Bahan menenun, seperti benang marsis, sutra, dan benang katin, didapat dari pengusaha penampung yang memasarkan hasil karya mereka. Sebulan terakhir, ia menenun dari pagi hingga sore hari, dan bisa menyelesaikan tiga kain songket motif subahnale tiga lembar.
Dari tiga lembar kain songket itu, penampung membayar Ramlah Rp 1.300.000. Namun, setelah dipotong pinjaman benang, Ramlah tinggal mengantongi Rp 800.000.
Penghasilan itu sangat berarti bagi Ramlah karena kiriman uang dari suaminya, Wirantana, yang menjadi buruh migran dua tahun di Malaysia, datang tiga-empat bulan sekali sebesar Rp 1 juta-Rp 2 juta. Jumlah itu dinilai sekadar untuk bertahan hidup bersama seorang anaknya, Nindia Erisca (2,5 tahun). Malahan ia masih menumpang hidup kepada orangtuanya yang berdagang barang kelontong.
Begitu pun perempuan perajin, Lemar (45) dan Yanti (35), keduanya warga Dusun Duah, Desa Sukarara. Lemar biasa menenun sabuk anteng sepanjang 4 meter dan lebar 30 cm, yang membutuhkan konsentrasi dan waktu penyelesaian selama seminggu per lembar.
Sabuk anteng ditampung pengusaha di desanya. Lemar menjualnya Rp 500.000 meski yang masuk kantong Rp 400.000 karena Rp 100.000 diserahkan kepada penampung yang menyediakan benang.
Selain kain songket, beragam produk cendera mata tersedia di toko kerajinandesa yang berdekatan dengan Bandara Internasional Lombok, atau 30 kilometer dari obyek wisata Pantai Mandalika Kute, Lombok Tengah, seperti syal, tas, topi, dan sapuk (ikat kepala), dengan harga jual terjangkau kocek pembeli, yakni Rp 25.000-Rp 100.000 per lembar.
Kemiskinan
Kepala Desa Sukarara Timan mengatakan, membaiknya pasar kain songket memberikan kontribusi bagi kehidupan sosial ekonomi desa. Di desa berpenduduk 1.193 jiwa (206 keluarga) itu, saat ini tercatat 809 orang berkategori miskin. Begitu pun penghasilan rata-rata per bulan warga, meningkat dari Rp 400.000 pada tahun 2000 menjadi Rp 1 juta saat ini.

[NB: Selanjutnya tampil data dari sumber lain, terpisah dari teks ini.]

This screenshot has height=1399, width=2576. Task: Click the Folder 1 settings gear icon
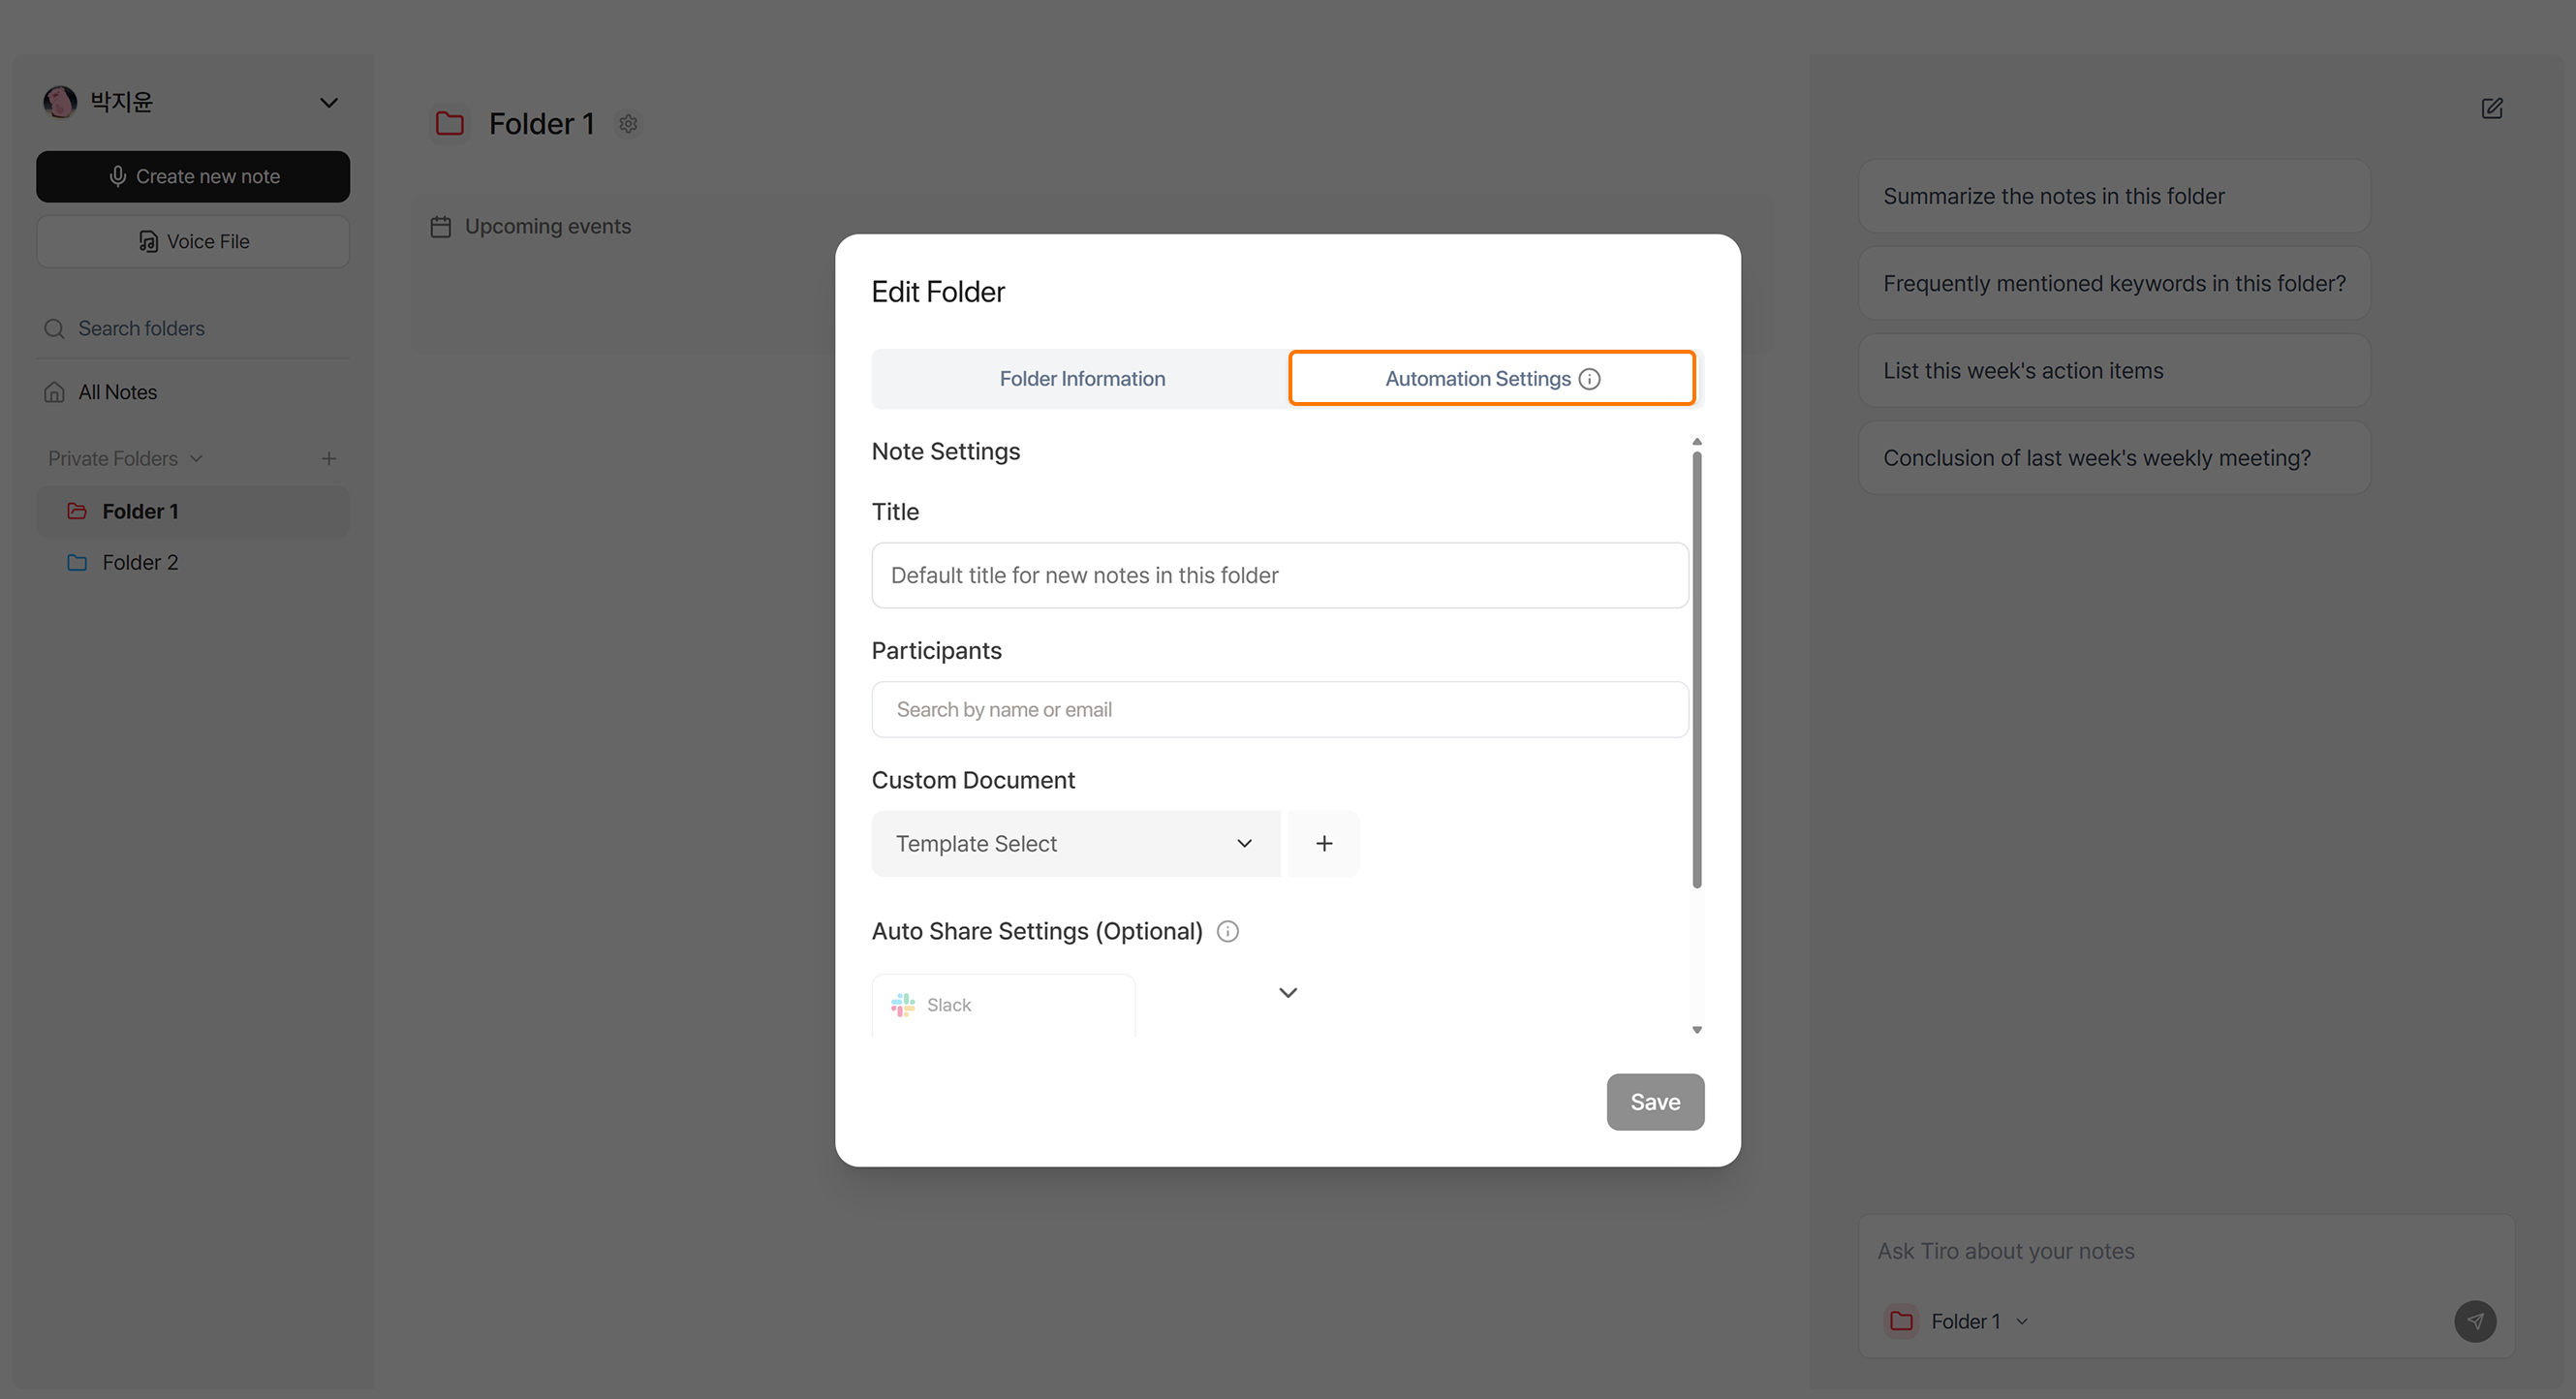tap(628, 124)
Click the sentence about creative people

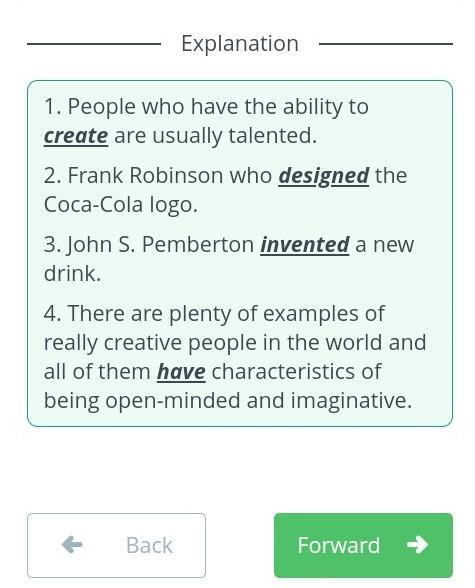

Hanya saja, pemasaran produk songket Lombok mengalami pasang surut, seperti dikatakan Wawan, pengusaha penampung, yang menjual barang ke Denpasar, Bali. Warga Dusun Dasan Baru, Desa Sukarara, itu mengatakan, tahun 2001-2002 ia dapat menjual kain tenun songket beragam motif, 10 lembar hingga 20 lembar per minggu di Bali. Belakangan, karena kalah bersaing di Bali, ia konsentrasi memenuhi toko kerajinandi Kota Mataram atau menjual barang di toko kerajinannya.
Wawan punya alasan menyasar pasar lokal Lombok. ”Saya yakin, konsumen tahu bahwa produk asli songket ada di sentranya,” ujarnya.
Keyakinan itu tidak berlebihan sebab Wawan bisa menjual songket 50-100 lembar sebulan. Harga jualnya bervariasi, bergantung pada bahan baku, rata-rata Rp 350.000-Rp 400.000 kain songket panjang 200 cm dan lebar 60 cm. Produk tenunan itu umumnya dibeli wisatawan.
Penenun yang diikat tradisi telah menghasilkan motif eksotis dan laku dijual meskipun mereka meraih hasil rupiah jauh dari cukup. Namun, hidup penenun di sentra industri berkontribusi terhadap serapan tenaga dan pergerakan ekonomi, khususnya Desa Sukarara.